The Future and Its Enemies: The classic is enjoying a resurgence of interest, some of which I discussed in this early Substack post. It puts both the rise of illiberalism and the burgeoning “progress studies” movement in a useful framework—the conflict between ideals of bottom-up dynamism and top-imposed stasis—that crosses traditional political and cultural lines. (Just substitute “Donald Trump” where it says “Pat Buchanan,” keeping in mind that Buchanan was a more serious thinker.) For your loved ones who like arguing on the internet or listening to political podcasts.

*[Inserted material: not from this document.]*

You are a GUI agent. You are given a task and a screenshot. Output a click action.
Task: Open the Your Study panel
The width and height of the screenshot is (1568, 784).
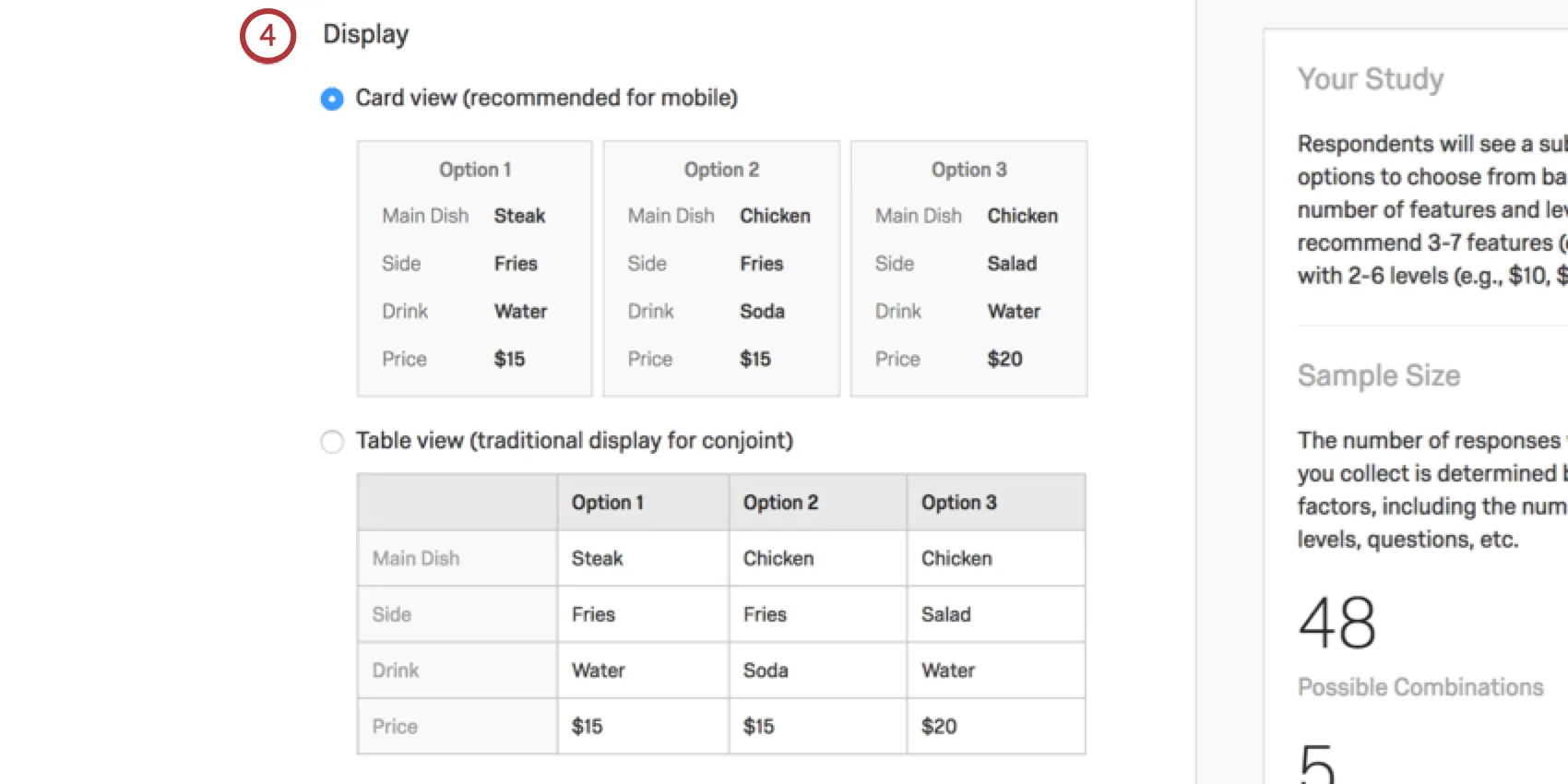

An Audible gift subscription: Pick one, three, six, or 12 months at $15 a month. Members get one book a month plus access to a catalog of freebies. I highly recommend William Hookins’s narration of Moby Dick.
Harry Potter books on Audible, starting with The Sorcerer’s Stone. I’d never read the books and listened to them last year. (I have an Audible subscription, but I got them from the public library, which did require a degree of patience.) The narrator Jim Dale, who does all the voices, is amazing and the books deserve their success.
A coffee gift subscription: I usually buy on for my coffee-obsessed nephew. See this CNET guide for advice. For those who want Red State flavor, there’s Black Rifle Coffee. Just yesterday I saw a guy in Orange wearing one of their shirts.
In 2020, Megan McArdle established a Substack called Cookery Monster to carry her famous (but not updated) Kitchen Gift Guide. She hasn’t updated it but it’s still a valuable guide.
The Foundation for American Innovation has a partly serious, partly playful (I hope) gift guide that includes the Stripe Press library and an Elon Musk saint candle. I want the GMO Glow-in-the-Dark plant. In 2013, plans for such plants set off a culture war on Kickstarter, which I wrote about here. Four years later Sarah Zhang chronicled the demise of that attempt for The Atlantic. Finally, a glow-in-the-dark plant hit the market last February, developed by a Wisconsin-based synthetic biology company called Light Bio.
I get a commission on Amazon links. If you’ve got other last-minute gift ideas to share, please put them in the comments.
I had already read Moby Dick three times (once in a 25-hour reading marathon at the New Bedford Whaling Museum with a multitude of celebrity readers, including Teller, and ship's biscuit with grog), but William Hootkins's was the best! I never fully appreciated Melville's humor until listening to Hootkins! Now on to Harry Potter. I have read them all to my children, at varying speeds and states of wakefulness, but it's time to listen!
Firefly petunias! I want some, too, but even ordinary petunias don't seem to grow in my location. I hope that they can make a glowing poinsettia. Thanks for the link.